• BRIEF
Reproduce every line from the one containing "2464x1496 pixels. Task: Click" through the end of the items, requests included. In the answers only, multiply each coordinate by 1.55 and round it to a whole number, with halves rounded up.
—————
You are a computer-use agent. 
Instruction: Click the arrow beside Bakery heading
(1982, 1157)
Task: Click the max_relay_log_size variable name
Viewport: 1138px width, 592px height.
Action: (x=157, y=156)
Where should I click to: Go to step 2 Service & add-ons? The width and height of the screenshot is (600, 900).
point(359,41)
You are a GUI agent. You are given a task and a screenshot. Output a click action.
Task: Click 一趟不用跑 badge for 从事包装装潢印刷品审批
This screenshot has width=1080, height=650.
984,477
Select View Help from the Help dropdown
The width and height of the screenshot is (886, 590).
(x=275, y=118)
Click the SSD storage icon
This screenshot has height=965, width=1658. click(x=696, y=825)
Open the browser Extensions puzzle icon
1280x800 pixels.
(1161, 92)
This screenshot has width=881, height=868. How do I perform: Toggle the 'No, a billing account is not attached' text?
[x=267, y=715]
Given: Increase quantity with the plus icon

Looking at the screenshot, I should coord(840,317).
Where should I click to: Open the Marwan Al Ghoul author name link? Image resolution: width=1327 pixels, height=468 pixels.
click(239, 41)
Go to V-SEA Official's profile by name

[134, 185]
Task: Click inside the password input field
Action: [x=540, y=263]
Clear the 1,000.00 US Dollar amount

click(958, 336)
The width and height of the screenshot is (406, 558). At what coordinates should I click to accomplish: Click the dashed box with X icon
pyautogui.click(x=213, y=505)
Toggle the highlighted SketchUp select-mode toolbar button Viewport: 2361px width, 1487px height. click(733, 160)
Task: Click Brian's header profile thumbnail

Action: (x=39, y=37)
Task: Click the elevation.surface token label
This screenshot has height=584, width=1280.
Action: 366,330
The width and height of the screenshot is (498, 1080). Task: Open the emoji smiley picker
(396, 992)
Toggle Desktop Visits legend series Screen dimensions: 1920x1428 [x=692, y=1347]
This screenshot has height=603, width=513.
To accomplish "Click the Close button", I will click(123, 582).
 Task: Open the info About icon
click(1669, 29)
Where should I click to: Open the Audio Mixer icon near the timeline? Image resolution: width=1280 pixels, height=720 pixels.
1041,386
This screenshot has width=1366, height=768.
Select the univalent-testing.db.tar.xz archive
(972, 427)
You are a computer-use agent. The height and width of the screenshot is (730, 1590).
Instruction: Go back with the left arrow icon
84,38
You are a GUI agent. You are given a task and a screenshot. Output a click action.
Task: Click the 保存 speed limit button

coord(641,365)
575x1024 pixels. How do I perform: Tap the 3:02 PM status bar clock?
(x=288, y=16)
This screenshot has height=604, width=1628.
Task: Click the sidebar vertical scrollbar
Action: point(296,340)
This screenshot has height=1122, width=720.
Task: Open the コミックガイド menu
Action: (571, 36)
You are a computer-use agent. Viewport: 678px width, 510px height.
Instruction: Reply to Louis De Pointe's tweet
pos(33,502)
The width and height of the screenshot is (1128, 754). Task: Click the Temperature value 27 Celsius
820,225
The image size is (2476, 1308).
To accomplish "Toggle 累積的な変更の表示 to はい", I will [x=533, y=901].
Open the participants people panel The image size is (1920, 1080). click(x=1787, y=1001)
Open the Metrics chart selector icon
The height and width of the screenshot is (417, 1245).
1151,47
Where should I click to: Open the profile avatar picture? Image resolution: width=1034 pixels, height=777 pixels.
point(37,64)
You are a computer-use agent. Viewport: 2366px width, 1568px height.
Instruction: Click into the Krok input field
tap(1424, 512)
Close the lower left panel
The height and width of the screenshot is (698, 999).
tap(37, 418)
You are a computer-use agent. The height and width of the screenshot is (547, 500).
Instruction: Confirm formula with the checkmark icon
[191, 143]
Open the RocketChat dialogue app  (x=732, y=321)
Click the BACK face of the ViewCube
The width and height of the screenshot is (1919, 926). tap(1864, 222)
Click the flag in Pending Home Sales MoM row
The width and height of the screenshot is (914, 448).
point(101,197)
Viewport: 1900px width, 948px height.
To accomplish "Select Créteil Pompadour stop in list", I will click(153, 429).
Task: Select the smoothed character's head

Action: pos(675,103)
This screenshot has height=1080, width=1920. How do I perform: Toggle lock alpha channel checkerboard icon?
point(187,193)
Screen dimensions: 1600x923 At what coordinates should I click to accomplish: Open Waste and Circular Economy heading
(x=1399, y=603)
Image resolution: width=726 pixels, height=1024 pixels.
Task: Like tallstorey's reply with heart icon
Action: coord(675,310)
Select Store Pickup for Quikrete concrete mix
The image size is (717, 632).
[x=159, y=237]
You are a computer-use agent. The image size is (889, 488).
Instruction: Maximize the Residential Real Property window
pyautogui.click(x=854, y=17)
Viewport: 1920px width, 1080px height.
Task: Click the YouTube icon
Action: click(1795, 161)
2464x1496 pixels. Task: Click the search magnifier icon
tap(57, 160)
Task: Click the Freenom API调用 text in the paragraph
—————
• RESULT OF THE TASK
2464x1496 pixels. Task: Click the search magnifier icon
tap(88, 248)
Task: Click the Freenom API调用 text in the paragraph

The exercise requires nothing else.